__実施事項 A__: 経営継承に関する文章によると、2024年8月に創業家以外で初めて代表取締役社長に就任したのは誰か。
__実施事項 B__: 経営継承に関する文章を、最後の文の後から書き継ぐこと。

__読解用抜粋__:
- 創業家による継承が長期にわたって続いた経営構造で、創業家4代目の小林一雅氏が代表取締役会長として長期にわたり経営の中核を担い、六代目の小林章浩氏が2013年から2024年まで代表取締役社長を務めた。2024年3月の紅麹コレステヘルプ問題を契機に、同年8月には創業家以外で初となる山根聡氏が代表取締役社長へ就任し、2025年3月には豊田賀一氏(執行役員国際事業部事業部長)が創業家以外二人目の社長として就任した。
- 豊田社長は1964年生まれの生え抜きで、国際事業部事業部長として海外売上拡大を主導した経歴を持ち、品質管理体制の構造改革という難局の収拾役として登用された。前任の小林章浩氏は代表取締役を退任後も取締役補償担当執行役員補償対応本部本部長として残留し、紅麹補償の完遂責任を負う構図に置かれている。

__提供された記録__:
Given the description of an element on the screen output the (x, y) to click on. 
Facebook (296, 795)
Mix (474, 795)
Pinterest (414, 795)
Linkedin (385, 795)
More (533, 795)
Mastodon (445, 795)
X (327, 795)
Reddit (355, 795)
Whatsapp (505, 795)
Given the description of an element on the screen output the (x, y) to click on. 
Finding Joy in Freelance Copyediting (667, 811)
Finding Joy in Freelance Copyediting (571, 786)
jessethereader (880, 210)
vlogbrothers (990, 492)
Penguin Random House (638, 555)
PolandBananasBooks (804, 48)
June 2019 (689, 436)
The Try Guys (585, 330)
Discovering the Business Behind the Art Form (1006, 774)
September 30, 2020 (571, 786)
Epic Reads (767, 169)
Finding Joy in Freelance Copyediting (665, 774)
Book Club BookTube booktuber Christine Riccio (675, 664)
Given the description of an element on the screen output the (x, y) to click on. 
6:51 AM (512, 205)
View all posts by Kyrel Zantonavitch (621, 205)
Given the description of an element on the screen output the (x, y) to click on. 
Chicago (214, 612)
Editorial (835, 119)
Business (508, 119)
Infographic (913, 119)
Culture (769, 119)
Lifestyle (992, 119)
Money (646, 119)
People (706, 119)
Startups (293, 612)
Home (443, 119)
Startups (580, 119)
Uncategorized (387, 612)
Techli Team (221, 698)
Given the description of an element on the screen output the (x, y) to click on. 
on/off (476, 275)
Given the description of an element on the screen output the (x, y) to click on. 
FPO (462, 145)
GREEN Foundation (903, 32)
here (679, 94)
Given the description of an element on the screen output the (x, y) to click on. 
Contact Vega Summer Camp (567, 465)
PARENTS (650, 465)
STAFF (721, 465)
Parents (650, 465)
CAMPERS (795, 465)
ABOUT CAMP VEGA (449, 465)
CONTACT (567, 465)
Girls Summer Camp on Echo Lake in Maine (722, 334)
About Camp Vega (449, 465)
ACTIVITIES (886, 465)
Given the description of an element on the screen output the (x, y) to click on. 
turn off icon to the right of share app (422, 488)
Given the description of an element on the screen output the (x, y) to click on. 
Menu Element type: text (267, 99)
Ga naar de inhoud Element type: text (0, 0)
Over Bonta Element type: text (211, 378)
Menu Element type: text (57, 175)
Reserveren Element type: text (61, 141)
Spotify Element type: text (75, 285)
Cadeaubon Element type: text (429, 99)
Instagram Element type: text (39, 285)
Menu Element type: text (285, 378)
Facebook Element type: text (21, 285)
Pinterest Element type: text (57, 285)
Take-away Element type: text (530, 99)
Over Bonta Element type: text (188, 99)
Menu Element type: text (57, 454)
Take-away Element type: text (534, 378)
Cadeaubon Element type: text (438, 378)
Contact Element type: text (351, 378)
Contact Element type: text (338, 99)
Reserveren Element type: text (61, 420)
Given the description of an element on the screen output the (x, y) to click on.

__結果 A__: 山根聡氏である。

__結果 B__:
- 創業家経営の象徴である小林一雅会長(1939年生)は2025年以降も代表取締役会長として残り、創業家ガバナンスの是非が物言う株主から指摘されている。「あったらいいなをカタチにする」型のニッチ事業手法は創業家3代以上にわたって継承されており、創業家を完全に切り離さない緩やかな脱・創業家化の路線が選ばれた格好である。